I, Frazzle

As many of you know, I am unhealthily obsessed with the venerable children’s program Sesame Street. It all started innocently enough, watching the show with my baby. Elmo was my gateway drug into this sunny universe but it wasn't long until I needed more Muppets, weirder Muppets, more obscure, even bizarre Muppets. I needed Muppets that time forgot. I needed Muppets that should never have been born. I needed Muppets far beyond the usual crew. 

That’s what led me to explore the surprisingly dramatic and dark inner life of the family of Big Bird’s pal, ol’ Snuffy. And that’s what led me to an even more bizarre figure known as Frazzle, a figure Wikipedia unhelpfully describes as “A large orange monster Muppet with big teeth.” 

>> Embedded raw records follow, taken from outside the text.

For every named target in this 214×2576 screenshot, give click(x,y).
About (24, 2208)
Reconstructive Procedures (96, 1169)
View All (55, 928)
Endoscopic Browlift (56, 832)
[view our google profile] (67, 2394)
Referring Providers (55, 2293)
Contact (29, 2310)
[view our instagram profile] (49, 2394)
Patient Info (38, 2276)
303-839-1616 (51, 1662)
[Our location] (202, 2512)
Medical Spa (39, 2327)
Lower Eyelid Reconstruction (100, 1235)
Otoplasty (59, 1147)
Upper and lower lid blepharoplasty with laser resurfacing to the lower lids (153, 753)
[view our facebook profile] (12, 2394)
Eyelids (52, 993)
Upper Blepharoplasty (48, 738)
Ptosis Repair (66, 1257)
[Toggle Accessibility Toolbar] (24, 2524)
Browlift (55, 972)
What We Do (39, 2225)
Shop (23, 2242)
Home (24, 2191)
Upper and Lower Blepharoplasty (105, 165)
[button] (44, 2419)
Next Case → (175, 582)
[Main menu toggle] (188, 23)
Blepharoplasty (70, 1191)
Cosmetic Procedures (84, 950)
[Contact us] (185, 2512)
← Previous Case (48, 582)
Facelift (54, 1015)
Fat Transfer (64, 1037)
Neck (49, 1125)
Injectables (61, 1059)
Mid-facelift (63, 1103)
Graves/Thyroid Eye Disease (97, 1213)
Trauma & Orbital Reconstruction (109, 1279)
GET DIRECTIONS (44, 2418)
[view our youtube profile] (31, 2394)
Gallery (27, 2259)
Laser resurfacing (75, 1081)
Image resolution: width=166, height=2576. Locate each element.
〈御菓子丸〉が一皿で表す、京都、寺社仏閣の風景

Ah, but Frazzle is no mere large orange monster with big teeth. No, that seriously underscores just how viscerally disturbing Frazzle is. He’s more like something out of H.P. Lovecraft’s worst nightmares more than he is a typical Muppet. Indeed, I was struck by Frazzle initially because it seemed so delightfully and willfully perverse to create a Muppet seemingly designed to scare the holy living shit out of small children. 

Frazzle has giant, disturbing yellow eye housed in thick black eyebrows so huge they almost look like a pair of sunglasses, the coarse, wild fur of an untamed beast, horns, and, most disturbing of all, giant fangs for teeth that hang down like knives. His manner of communicating is similarly off-putting. Frazzle communicates sub-verbally, through a series of groans and moans and mumbles and squeaks. 

Frazzle is physically repulsive to look at, and difficult to be around, and those are just two of the many reasons I relate to him. How Frazzle looks on the outside is how I feel on the inside, like some strange, curious beast that only wants to be loved and accepted and to find his place in the world, yet is viewed by the world as a monster. 

In 1975, Frazzle experienced his ultimate moment of glory as the subject of “The Frazzle Song”, a groovy, jazzy number where a Leon Russell-meets-felt group called The Frazzletones describe the salient characteristics of their good buddy Frazzle. He looks ferocious and fierce, but if you ask him for autograph, or, really, engage him in any way, he’s so overjoyed that he makes his signature growl to express that happiness. 

Somewhat confusingly, when Frazzle is despondent, he also makes his signature growl, this time to express his near-suicidal despair, but the growl he makes when happy is identical to the one he makes when sad, so the world of feelings is even more confusing and fraught for Frazzle than it is for most misfits his age. 

The Muppet with the thorn in his side, behind Frazzle’s seeming hatred their lies a murderous desire for love. That’s what’s so poignant and relatable about the character. The world looks at Frazzle and see something hideous, something scary, something to be feared and shunned yet he is a fundamentally sweet, kind and child-like figure and in the kindly world of Sesame Street at least, people and Muppets alike are able to see beyond Frazzle’s off-putting exterior to the good-hearted soul underneath.